Jeśli chodzi o pogoń za pięknem, ludzie są gotowi posunąć się do bardzo ekstremalnych długości. Tysiące dolarów na zabiegi chirurgiczne, zatrucie jadem kiełbasianym lub „botoks”, zastrzyki i kremy do twarzy z kawioru i pokruszonych pereł stały się standardem.

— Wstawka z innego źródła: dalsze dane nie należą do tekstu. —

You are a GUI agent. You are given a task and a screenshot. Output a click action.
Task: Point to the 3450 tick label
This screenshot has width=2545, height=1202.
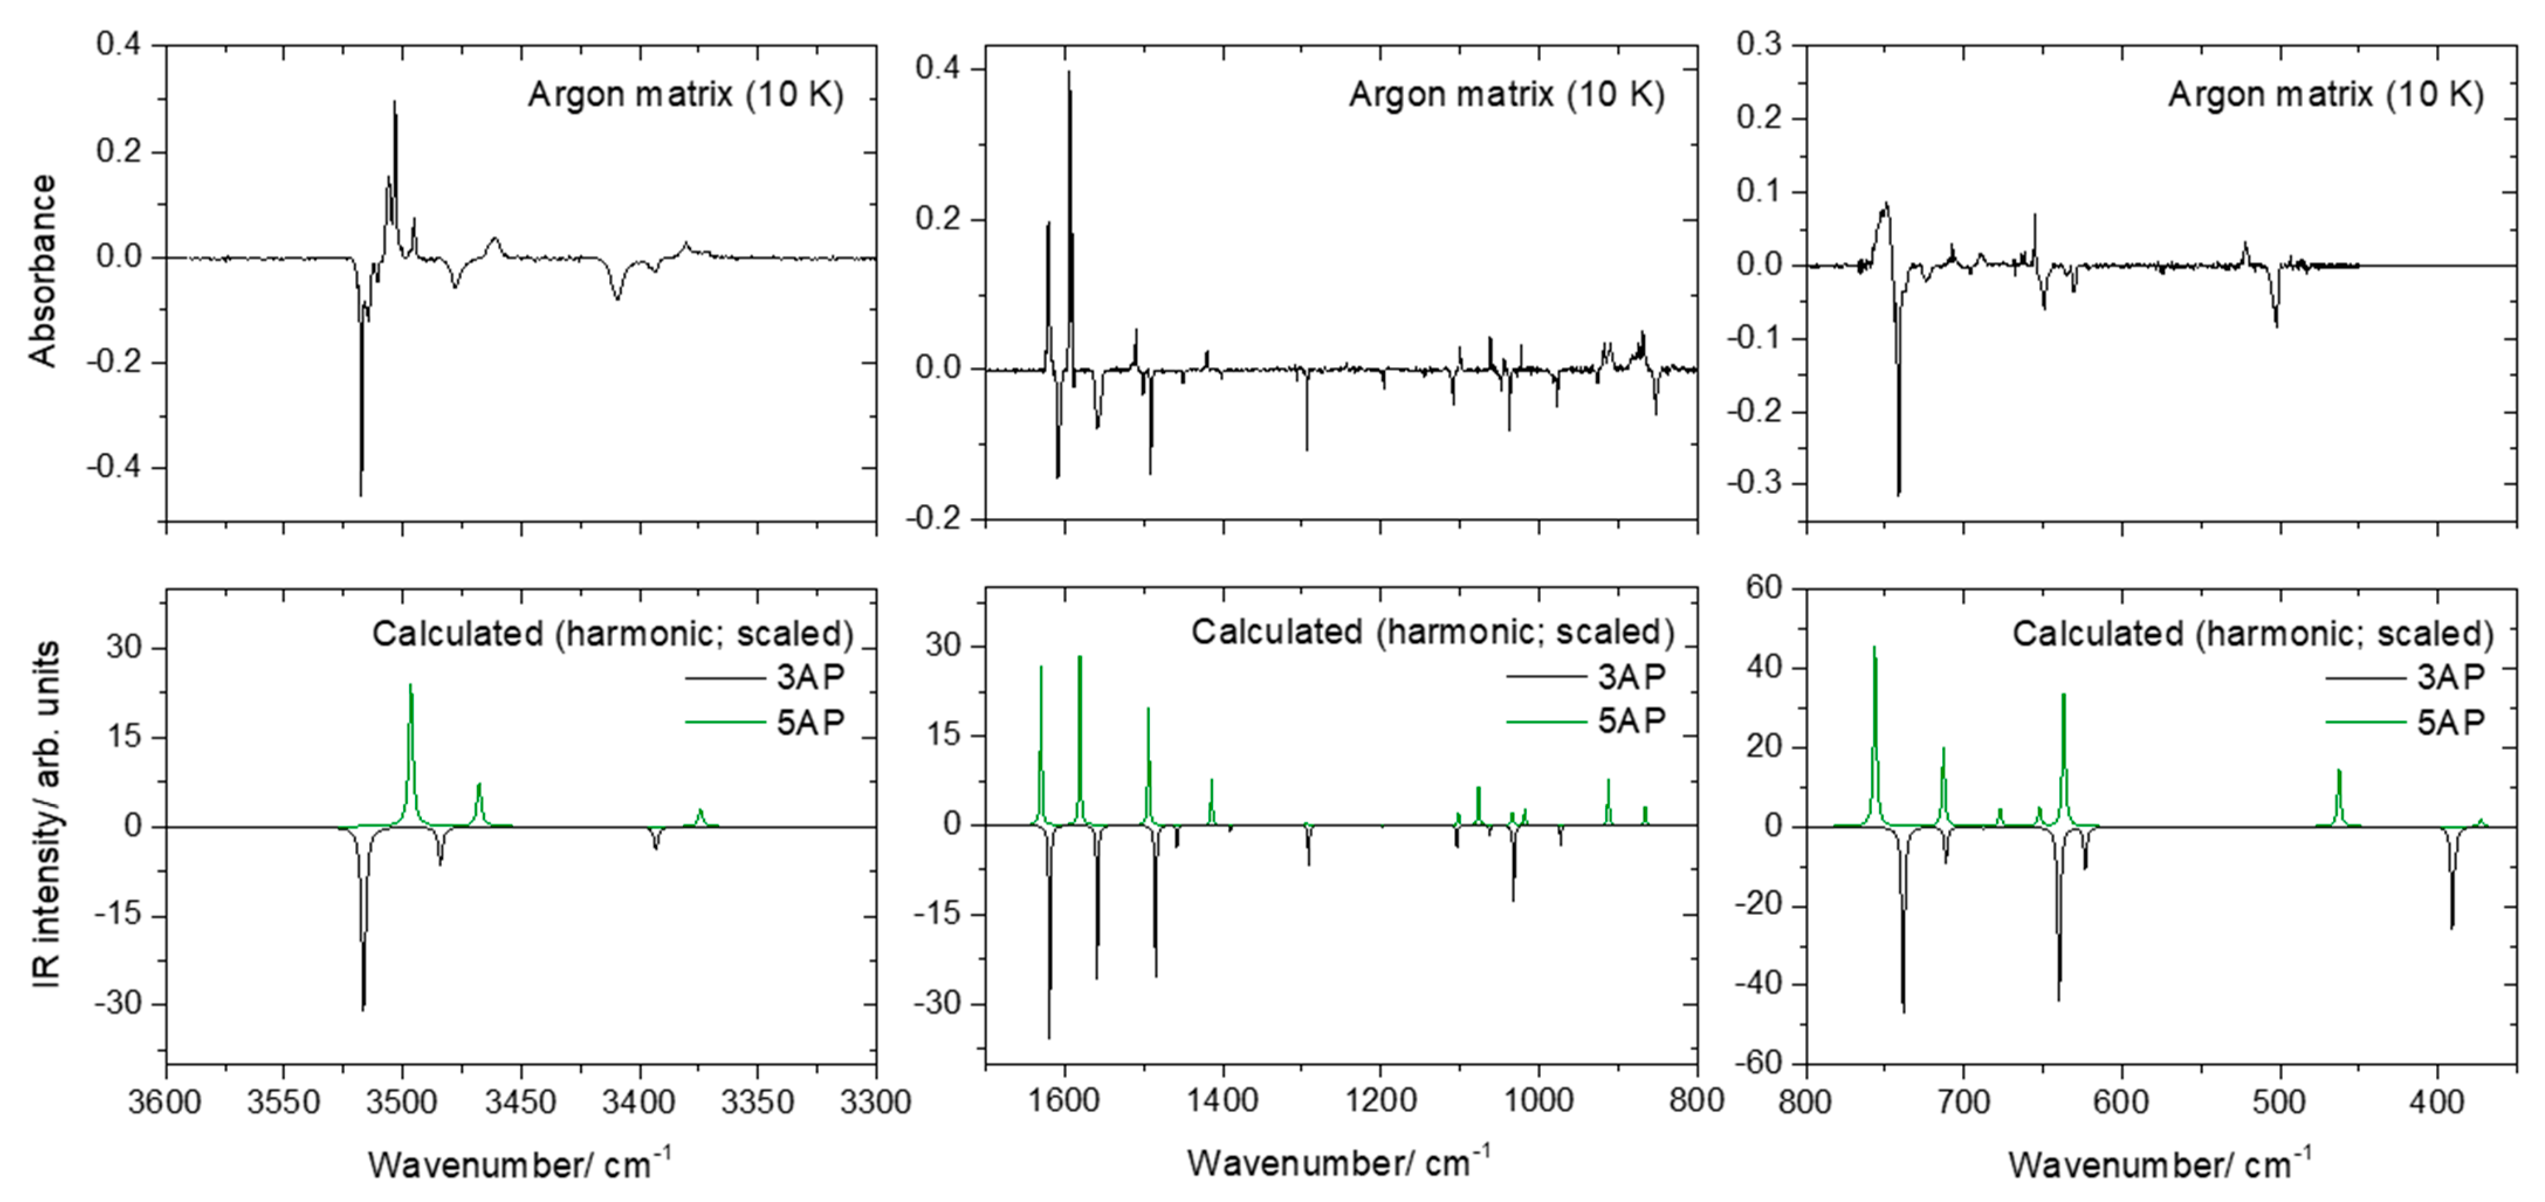coord(521,1100)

Kiedy więc przemysł kosmetyczny ogłosił nowy rodzaj makijażu, który kosztuje od 10 do 50 dolarów za słoik, który ma stworzyć idealną cerę, a jednocześnie sprawić, że skóra stanie się zdrowsza na dłuższą metę, kobiety były podekscytowane. Bez względu na to, że tak naprawdę istnieje od lat 70.: makijaż mineralny jest lekarstwem na wszystko z początku XXI wieku.
Tak jest przynajmniej według wielomiliardowego przemysłu kosmetycznego, który wydaje około 25 procent swoich przychodów na marketing, a około 2 procent na badania i rozwój [źródło: Rastogi ]. Przy takiej równowadze trudno jest stwierdzić, co jest prawdą.
W tym artykule dowiemy się, czym jest makijaż mineralny, a czym nie, oraz przyjrzymy się zaletom i wadom najnowszej kosmetycznej rewolucji.
Po pierwsze: jaka jest główna idea „makijażu mineralnego”?
Idealnie makijaż mineralny jest dokładnie taki, jak brzmi: kosmetyki wykonane głównie z naturalnie występujących minerałów wydobywanych z ziemi. Minerały, takie jak tlenek cynku, tlenek żelaza, dwutlenek tytanu, mika i ultramaryna są mielone na drobne cząstki i wykorzystywane do produkcji pudrów i podkładów. Minerały te zapewniają nie tylko pigment, ale także ochronę przeciwsłoneczną i działanie przeciwzapalne.
Innym ważnym punktem sprzedaży makijażu mineralnego jest czystość. Produkty mają być naturalne , więc nie podrażniają i są zdrowsze niż konwencjonalne kosmetyki. Kupując makijaż mineralny, oczekujesz, że nie będzie on zawierał kontrowersyjnych składników, takich jak parabeny i ftalany (zobacz Jak działają kosmetyki naturalne), a także syntetycznych barwników i substancji zapachowych, które mogą szkodzić wrażliwej skórze. To tam robi się trochę owłosiona.
Jeśli chodzi o makijaż mineralny, jak czysty jest „czysty”?